As well as links (green) we also looked at relationships detected through SSH public keys (blue), ftp banners (pink) and Apache mod_status leaks (red). SMTP banners were also inspected but only a single small cluster could be identified.
Below is the largest cluster from the June 2016 scan. We found that this large cluster contained ~50% of all scanned sites - most connected through web links, but with a significant number connected through SSH keys and FTP banners.
Many other clusters, like the one below, are small. However, even these clusters have good connectivity suggesting the presence of many active subcommunities.
Outing Relationships through Link Analysis
While much of the web is connected, some sites are more connected than others.

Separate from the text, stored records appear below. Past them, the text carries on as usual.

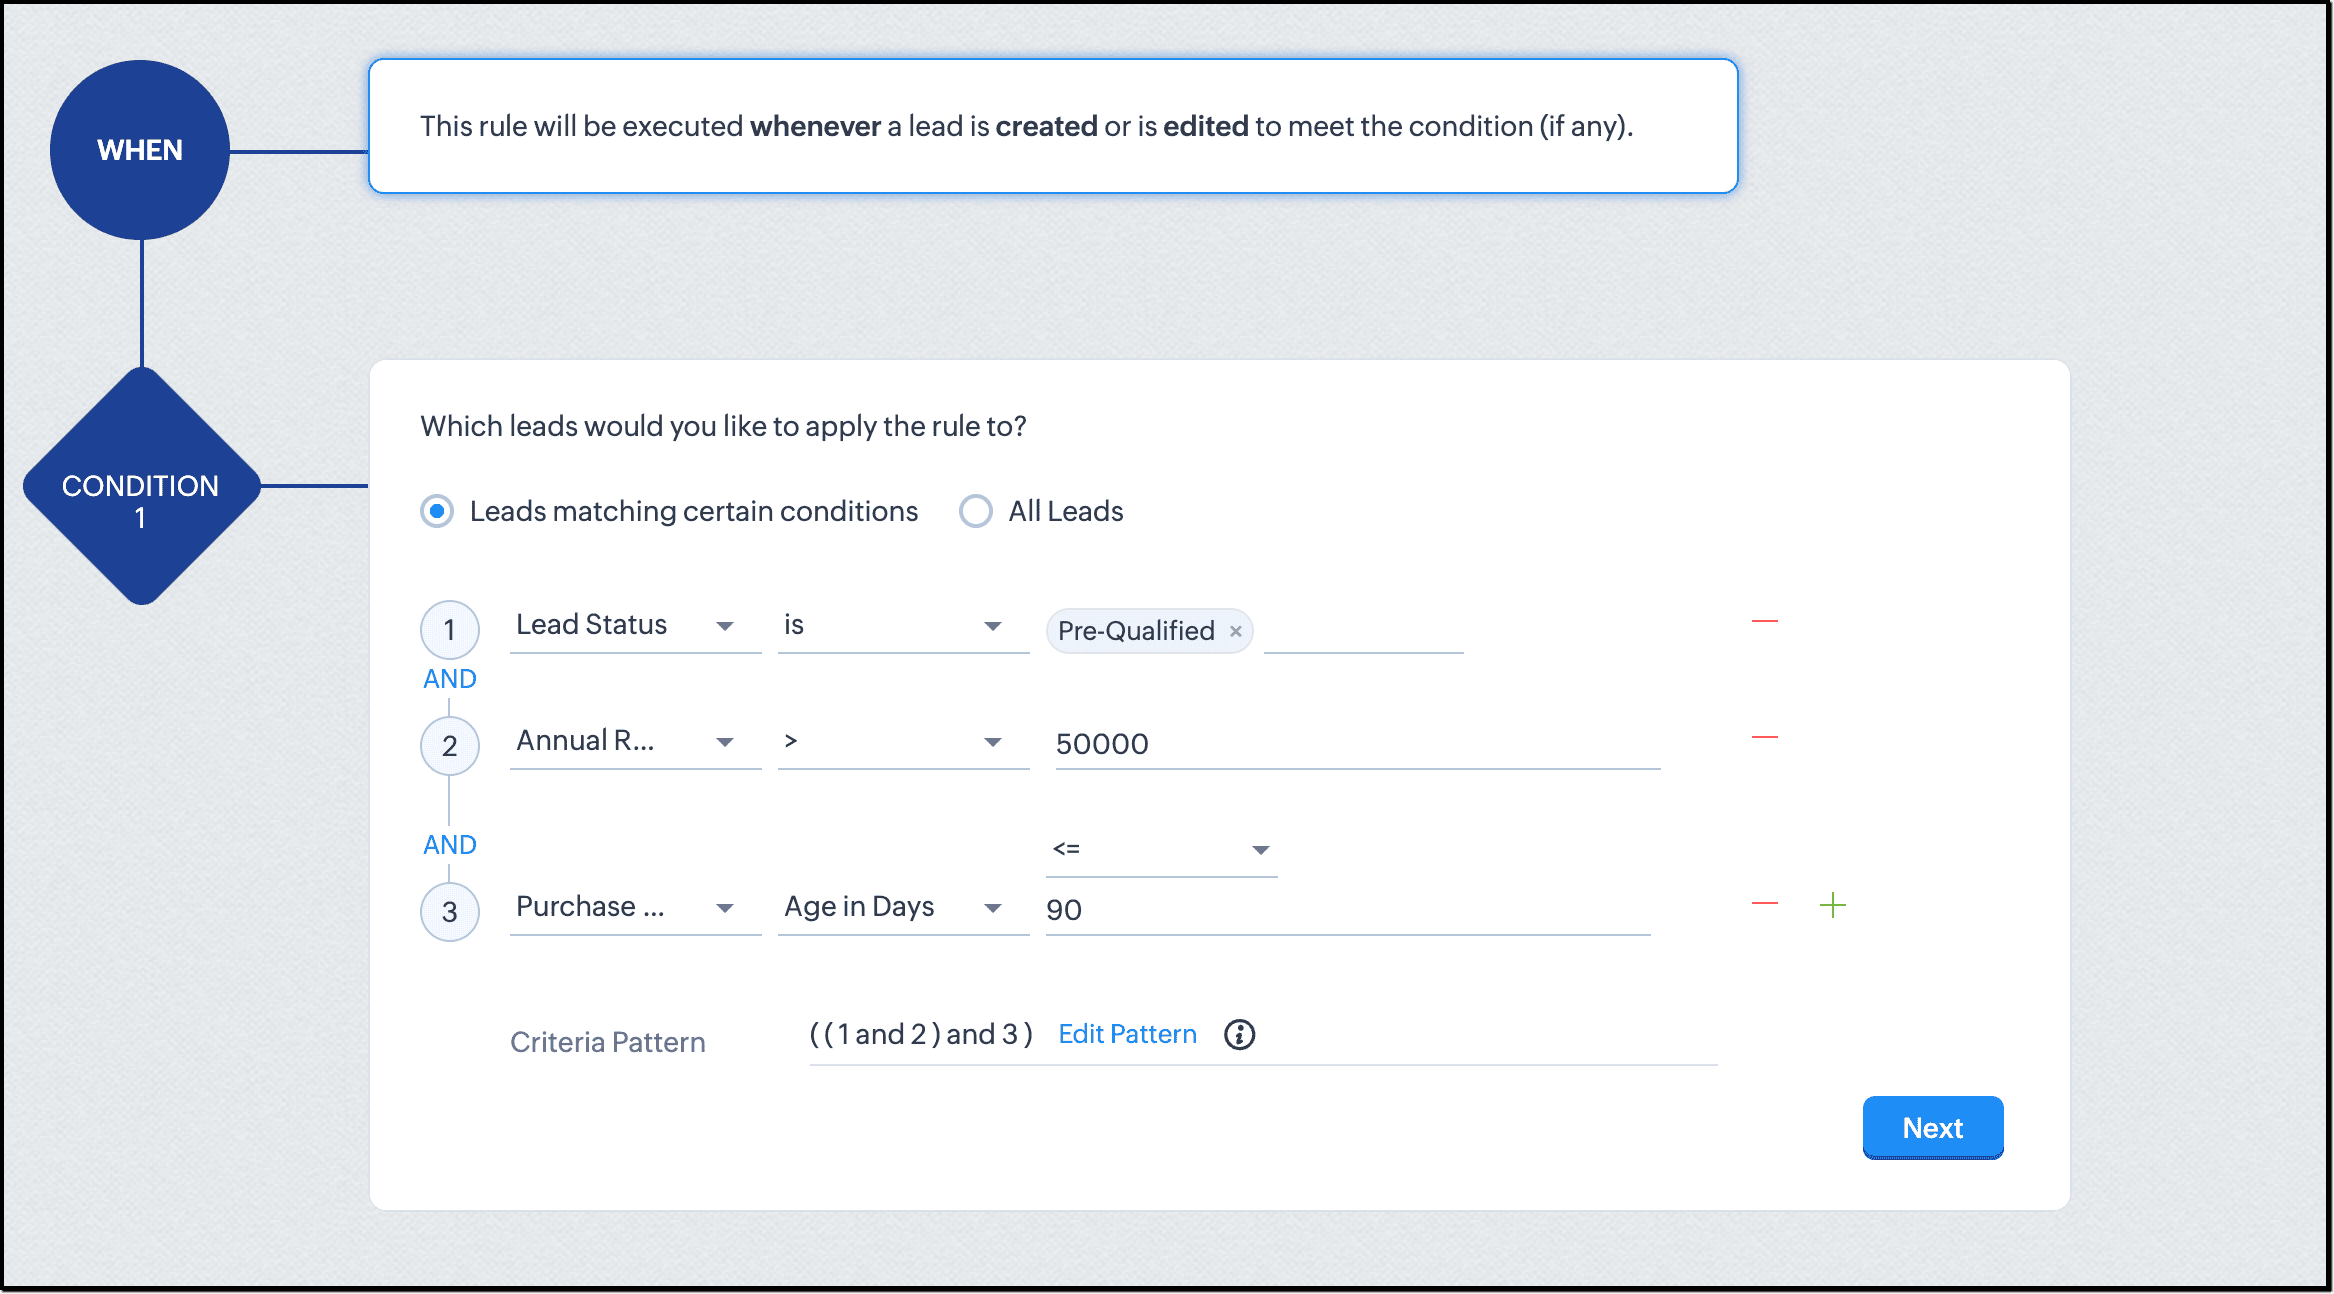
Task: Remove the Purchase criteria row
Action: coord(1764,904)
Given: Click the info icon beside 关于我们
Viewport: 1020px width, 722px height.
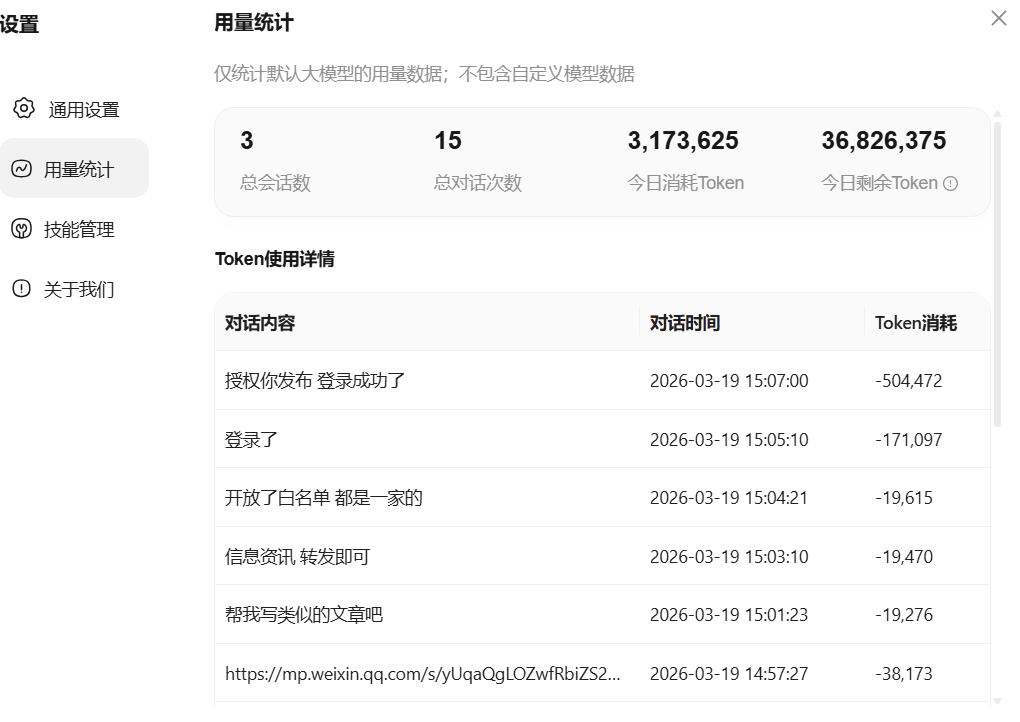Looking at the screenshot, I should 22,289.
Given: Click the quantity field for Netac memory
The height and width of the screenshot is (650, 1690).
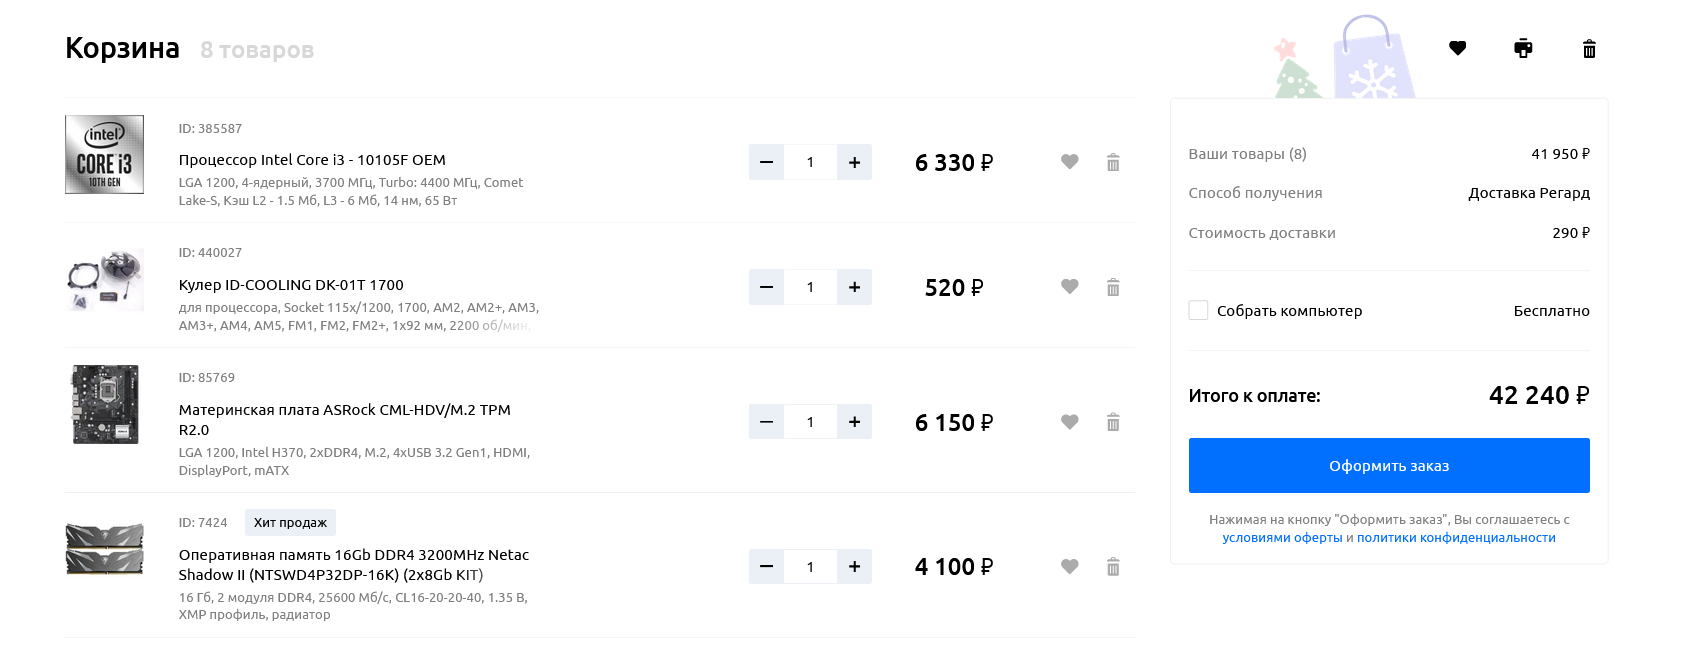Looking at the screenshot, I should point(810,567).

Take a look at the image below. The image shows a small cluster of 19 nodes. These nodes, when we exclude directories and wikis, only link to each other in the pattern showed in the image.
There are several kinds of clusters than can be easily identified. When the links to and from an onion service are closed off to the larger web, the sites, ironically, stand out.
Estimating the Infrastructure of the Dark Web
Perhaps one of the most immediate insights from the above is that the dark web is smaller than previously estimated.
We have previously reported that Freedom Hosting II accounts for ~20% of all active onion sites - we are able to determine this because all of these sites present the same SSH public key - indicating they share the same infrastructure - the same as Freedom Hosting II.
We are able to make other connections. For example by linking FTP Banners we have been able to identify another cluster of 60 sites which all share an identical FTP banner (including an internal IP address leak) - we have been able to link this to another web hosting provider.
Thus we can place some bounds on the number of unique hosting providers being used:
Of the ~5600 active sites that we scanned during June - 23% shared a single unique SSH Key - linking them to Freedom Hosting II.
1% can be attributed to the hosting provider we talked about above via FTP.
- We were able to identify another 9 clusters of sites which could be linked through SSH keys - another 2.5% of sites.
- Through Apache mod_status leaks we were able to identify another 10 clusters of sites sharing hosting infrastructure, another 1% of sites.
Therefore only 21 infrastructure setups account for 27% (~1500) of all active Onion Services!
If we assume the relationships we identified in the previous section also leak co-hosting information we can push this estimate to ~30 setups accounting for 30-35% of all Onion Services!
It is important to iterate that these numbers don't mean that 35% of Onion Services are operated by one of 30 groups - but that they are likely hosted by one of those groups - and remember, these are only the relationships we have been able to discern from rather trivial correlations - there are likely many more.
This lack of diversity in hosting infrastructure is concerning - it places the future of a large proportion of Onion Services in the hands of a limited number of groups.
Other OnionScan News
- We have a new home - mascherari.press. All future OnionScan reports will be published here, as well as lots of other articles and discussions about anonymity and privacy.
- OnionScan now supports XMPP thanks to Scott Ainslie!
- OnionScan was included in ArchStrike Linux! We are super excited that this tool reaching more people in the security community.
If you would like to help please get in touch at firstname.lastname@example.org.
Goals for the OnionScan Project
- Increase the number of scanned onion services - We have so far only successfully scanned ~5000 (out of ~11,000 domains scanned).
- Increase the number of protocols scanned. OnionScan currently supports light analysis for HTTP and SSH, and detection analysis for FTP, SMTP, Bitcoin, IRC, XMPP and Ricochet - we want to grow this list, as well as provide deeper analysis on all protocols.
- Develop a standard for classifying onion services that can be used for crime analysis as well as an expanded analysis of usage from political activism to instant messaging.